▸ What is expected: Render every line of the records below as a numbered list, omitting any blank lines.

▸ Records:

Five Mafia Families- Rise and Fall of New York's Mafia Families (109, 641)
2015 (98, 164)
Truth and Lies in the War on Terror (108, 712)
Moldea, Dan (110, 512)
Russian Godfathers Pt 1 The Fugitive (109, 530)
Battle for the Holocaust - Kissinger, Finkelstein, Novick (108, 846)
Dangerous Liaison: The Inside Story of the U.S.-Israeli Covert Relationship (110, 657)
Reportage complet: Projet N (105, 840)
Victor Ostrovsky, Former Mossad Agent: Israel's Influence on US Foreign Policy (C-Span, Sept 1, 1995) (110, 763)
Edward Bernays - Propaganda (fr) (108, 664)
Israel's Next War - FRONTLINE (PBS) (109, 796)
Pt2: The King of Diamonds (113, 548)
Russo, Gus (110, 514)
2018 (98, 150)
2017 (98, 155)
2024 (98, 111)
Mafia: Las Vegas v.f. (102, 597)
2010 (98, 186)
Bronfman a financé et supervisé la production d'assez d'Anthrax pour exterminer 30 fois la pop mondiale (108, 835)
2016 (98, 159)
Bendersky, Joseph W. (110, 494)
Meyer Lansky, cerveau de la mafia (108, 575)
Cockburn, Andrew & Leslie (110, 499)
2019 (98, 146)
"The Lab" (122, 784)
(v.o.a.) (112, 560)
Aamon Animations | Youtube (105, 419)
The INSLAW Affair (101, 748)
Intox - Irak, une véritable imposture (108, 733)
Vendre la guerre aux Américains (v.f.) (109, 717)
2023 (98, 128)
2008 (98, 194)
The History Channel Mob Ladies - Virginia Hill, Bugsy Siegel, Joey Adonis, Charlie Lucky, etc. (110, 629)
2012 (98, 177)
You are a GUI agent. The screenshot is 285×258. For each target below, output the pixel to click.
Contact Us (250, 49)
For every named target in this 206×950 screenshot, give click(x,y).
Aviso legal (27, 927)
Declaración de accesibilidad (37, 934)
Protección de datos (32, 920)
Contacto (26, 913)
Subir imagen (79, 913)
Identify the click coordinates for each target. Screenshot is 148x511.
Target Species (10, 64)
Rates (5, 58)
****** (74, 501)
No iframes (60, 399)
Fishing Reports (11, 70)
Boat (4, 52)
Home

▸ Exercise answer:
1. Five Mafia Families- Rise and Fall of New York's Mafia Families (109, 641)
2. 2015 (98, 164)
3. Truth and Lies in the War on Terror (108, 712)
4. Moldea, Dan (110, 512)
5. Russian Godfathers Pt 1 The Fugitive (109, 530)
6. Battle for the Holocaust - Kissinger, Finkelstein, Novick (108, 846)
7. Dangerous Liaison: The Inside Story of the U.S.-Israeli Covert Relationship (110, 657)
8. Reportage complet: Projet N (105, 840)
9. Victor Ostrovsky, Former Mossad Agent: Israel's Influence on US Foreign Policy (C-Span, Sept 1, 1995) (110, 763)
10. Edward Bernays - Propaganda (fr) (108, 664)
11. Israel's Next War - FRONTLINE (PBS) (109, 796)
12. Pt2: The King of Diamonds (113, 548)
13. Russo, Gus (110, 514)
14. 2018 (98, 150)
15. 2017 (98, 155)
16. 2024 (98, 111)
17. Mafia: Las Vegas v.f. (102, 597)
18. 2010 (98, 186)
19. Bronfman a financé et supervisé la production d'assez d'Anthrax pour exterminer 30 fois la pop mondiale (108, 835)
20. 2016 (98, 159)
21. Bendersky, Joseph W. (110, 494)
22. Meyer Lansky, cerveau de la mafia (108, 575)
23. Cockburn, Andrew & Leslie (110, 499)
24. 2019 (98, 146)
25. "The Lab" (122, 784)
26. (v.o.a.) (112, 560)
27. Aamon Animations | Youtube (105, 419)
28. The INSLAW Affair (101, 748)
29. Intox - Irak, une véritable imposture (108, 733)
30. Vendre la guerre aux Américains (v.f.) (109, 717)
31. 2023 (98, 128)
32. 2008 (98, 194)
33. The History Channel Mob Ladies - Virginia Hill, Bugsy Siegel, Joey Adonis, Charlie Lucky, etc. (110, 629)
34. 2012 (98, 177)
35. You are a GUI agent. The screenshot is 285×258. For each target below, output the pixel to click.
36. Contact Us (250, 49)
37. For every named target in this 206×950 screenshot, give click(x,y).
38. Aviso legal (27, 927)
39. Declaración de accesibilidad (37, 934)
40. Protección de datos (32, 920)
41. Contacto (26, 913)
42. Subir imagen (79, 913)
43. Identify the click coordinates for each target. Screenshot is 148x511.
44. Target Species (10, 64)
45. Rates (5, 58)
46. ****** (74, 501)
47. No iframes (60, 399)
48. Fishing Reports (11, 70)
49. Boat (4, 52)
50. Home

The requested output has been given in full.